What to work on -
**1)** List every person the capital gains tax passage names.
**2)** In the capital gains tax passage, what is China's capital gains tax rate?
**3)** Resume the capital gains tax passage after its final sentence.

Reading passage -
There is a fairness issue to many in the capital gains tax. Earned income may be subject to a total of over 50% in tax when you include federal and state, Medicare and social security (both portions). Yet a wealthy person may make all of his money on capital gains and pay only 15%. It is hard to argue that this is fair or just.

Yet high capital gains taxes locks up capital. Investors will avoid paying the tax by deferring the liquidation of one stock to buy another. Both Clinton and Bush understood this, lowered capital gains rates and saw revenues in dollars increase as a result of lowering the capital gains rate.

Even Charlie Gibson noted this in his interview with Obama, and such economic understanding is unusually rare in the press corps.

Furthermore other countries with much lower capital gains rates may attract investment capital from high tax countries; China’s capital gains tax rate is zero.

So how do we balance the desire for fairness without a negative impact on the revenue dollars?

One idea is a progressive capital gains rate. Perhaps the first $100,000 would be taxed at a zero rate and the rest would be taxed at 20-25%, higher than the current rate. With this plan a retired couple would get a tax break who is living on such investment return, but the really super wealthy ( million dollars in income and higher) would pay a capital gains rate a little closer to earned income. This does not address the issue of competitive capital flow, and large incomes may still go to places with lower capital gains rates.

The data -
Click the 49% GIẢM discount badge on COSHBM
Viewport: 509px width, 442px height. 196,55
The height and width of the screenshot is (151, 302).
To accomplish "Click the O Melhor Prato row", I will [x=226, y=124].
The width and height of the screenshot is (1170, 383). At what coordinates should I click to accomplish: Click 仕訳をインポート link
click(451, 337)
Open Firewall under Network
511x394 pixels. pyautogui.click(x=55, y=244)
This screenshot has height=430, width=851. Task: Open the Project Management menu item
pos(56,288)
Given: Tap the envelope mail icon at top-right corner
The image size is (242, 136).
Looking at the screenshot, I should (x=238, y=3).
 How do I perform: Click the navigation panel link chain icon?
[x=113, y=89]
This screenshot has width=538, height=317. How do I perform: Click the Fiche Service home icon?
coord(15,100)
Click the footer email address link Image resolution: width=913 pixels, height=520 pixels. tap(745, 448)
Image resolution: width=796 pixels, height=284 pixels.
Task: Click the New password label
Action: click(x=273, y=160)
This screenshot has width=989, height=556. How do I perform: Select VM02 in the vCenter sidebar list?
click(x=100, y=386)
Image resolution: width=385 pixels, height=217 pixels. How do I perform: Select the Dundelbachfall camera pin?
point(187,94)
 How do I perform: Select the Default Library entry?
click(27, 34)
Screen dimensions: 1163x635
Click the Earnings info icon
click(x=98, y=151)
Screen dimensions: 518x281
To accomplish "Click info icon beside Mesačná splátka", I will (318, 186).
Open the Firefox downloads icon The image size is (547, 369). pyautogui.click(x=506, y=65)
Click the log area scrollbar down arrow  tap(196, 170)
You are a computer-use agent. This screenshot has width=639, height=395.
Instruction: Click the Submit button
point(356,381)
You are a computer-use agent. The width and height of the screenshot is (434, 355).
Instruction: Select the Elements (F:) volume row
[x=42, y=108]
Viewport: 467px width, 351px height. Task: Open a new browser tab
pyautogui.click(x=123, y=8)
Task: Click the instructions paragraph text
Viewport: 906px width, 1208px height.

Results -
**1)** Clinton, Bush, Charlie Gibson, Obama

**2)** Zero.

**3)**
Another idea is to increase the required holding period or stagger it. Perhaps you would be required to hold for one year to get a 25% capital gains tax rate, but you could get a 10% tax rate for holding equity for 5 years. This would still impede capital flows more than the current system but it would create a much longer term outlook that would be much more beneficial that our short term horizons that place a greater emphasis on chance than on performance.

A combination of both may achieve a good balance.

The current debate is framed in terms of class warfare. We need an intelligent discussion considering what is fair AND what is effective.